Kommentar zu den USA und Russland: Schlammschlacht

Kommentar zu den USA und Russland : Schlammschlacht

Putins Verzicht auf Vergeltungsmaßnahmen für Obamas große Keule ist ein vergifteter Vertrauensvorschuss. Putin wartet ab, was Trump macht.

Diplomaten sprechen zungenbrecherisch von „Reziprozität“. Der Volksmund nennt es Vergeltung. Oder Heimzahlen mit gleicher Münze. Dass Wladimir Putin im neuen, aberwitzigen Kapitel des russisch-amerikanischen Fingerhakelns um den Einfluss Kreml-höriger Computerhacker bei den jüngsten US-Wahlen vorläufig darauf verzichtet, dass er nicht analog zum abtretenden Präsidenten Obama drei Dutzend Diplomaten des Landes verweist, bringt den antretenden Präsidenten Donald Trump in Bedrängnis. Trump hatte die von allen US-Geheimdiensten bereits im Herbst festgestellte und inzwischen detailliert dokumentierte Einmischung russischer Cyber-Krieger vor dem Wahlgang am 8. November zu Lasten der Demokratin Hillary Clinton bisher immer hartnäckig bestritten.

Selbst als Obama sein breit gefächertes Paket an Sanktionsmaßnahmen gegen Moskau vorlegte, wiegelte Trump hemdsärmelig ab. Es sei Zeit, nach vorn zu schauen und sich „größeren, besseren“ Themen zu widmen. Was als Freispruch für Putin interpretiert werden musste, löste in den mit dreistelligen Milliardenbeträgen ausgestatteten Behördenapparaten von CIA bis NSA Kopfschütteln aus. Tenor der internen Debatte: Missachtet Donald Trump nach monatelanger öffentlicher Schwärmerei für Putin tatsächlich die Expertise aller für die nationale Sicherheit verantwortlichen Experten, weil sie ihm nicht in seine neue Russland-Politik passt?

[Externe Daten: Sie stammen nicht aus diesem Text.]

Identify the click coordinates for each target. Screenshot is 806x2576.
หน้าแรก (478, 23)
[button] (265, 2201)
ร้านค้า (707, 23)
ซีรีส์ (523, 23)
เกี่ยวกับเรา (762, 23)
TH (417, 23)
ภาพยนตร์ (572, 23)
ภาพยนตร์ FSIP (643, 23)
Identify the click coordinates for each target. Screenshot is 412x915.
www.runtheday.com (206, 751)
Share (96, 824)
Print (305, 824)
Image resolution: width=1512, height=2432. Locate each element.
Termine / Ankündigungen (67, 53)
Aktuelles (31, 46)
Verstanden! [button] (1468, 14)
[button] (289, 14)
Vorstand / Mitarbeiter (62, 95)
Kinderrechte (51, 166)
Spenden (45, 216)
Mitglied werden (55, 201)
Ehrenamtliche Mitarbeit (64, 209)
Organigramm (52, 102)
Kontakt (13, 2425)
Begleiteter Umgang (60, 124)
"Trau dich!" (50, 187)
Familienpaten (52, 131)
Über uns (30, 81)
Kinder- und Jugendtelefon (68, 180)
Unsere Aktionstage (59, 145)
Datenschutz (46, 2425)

Sollte Trump Obamas präsidiale Sonderverfügungen am ersten Amtstag stornieren, wehte ihm im Fall der Russland-Hacker eisiger Wind aus den eigenen Reihen entgegen. Weite Teile des republikanischen Establishments von Paul Ryan bis Mitch McConnell teilen im Verein mit den Demokraten Obamas Last-Minute-Strafen-Katalog gegen den Kreml. Manche empfinden ihn sogar noch als zu schwach.

Die einflussreichen konservativen Senatoren John McCain und Lindsey Graham wollen Russlands Interventionen in die Schaltzentrale der US-Demokraten, die am Ende über die Enthüllungsplattform Wikileaks öffentlich und für Clinton zur Belastung wurden, zum Gegenstand eines Untersuchungsausschusses machen.

Ihr Ziel: Putin persönlich soll haftbar gemacht werden für den Versuch, „den Glauben an die Institutionen der amerikanischen Demokratie zu erschüttern“. Die republikanischen Altvorderen sind wie der 2012 gescheiterte Präsidentschaftskandidat Mitt Romney der Auffassung, dass Russland Amerikas „geopolitischer Gegner Nummer eins“ ist.

Donald Trump erweckt den umgekehrten Eindruck. Er spricht von neuer Partnerschaft und Annäherung. Er urteilt milde über Russlands völkerrechtswidrige Interventionen auf der Krim und in der Ukraine. Putins Verzicht auf Vergeltungsmaßnahmen für Obamas große Keule ist ein vergifteter Vertrauensvorschuss. Putin wartet ab, was sein großer Fan in Washington macht. Donald Trump sitzt schon vor der Amtseinführung in der Falle.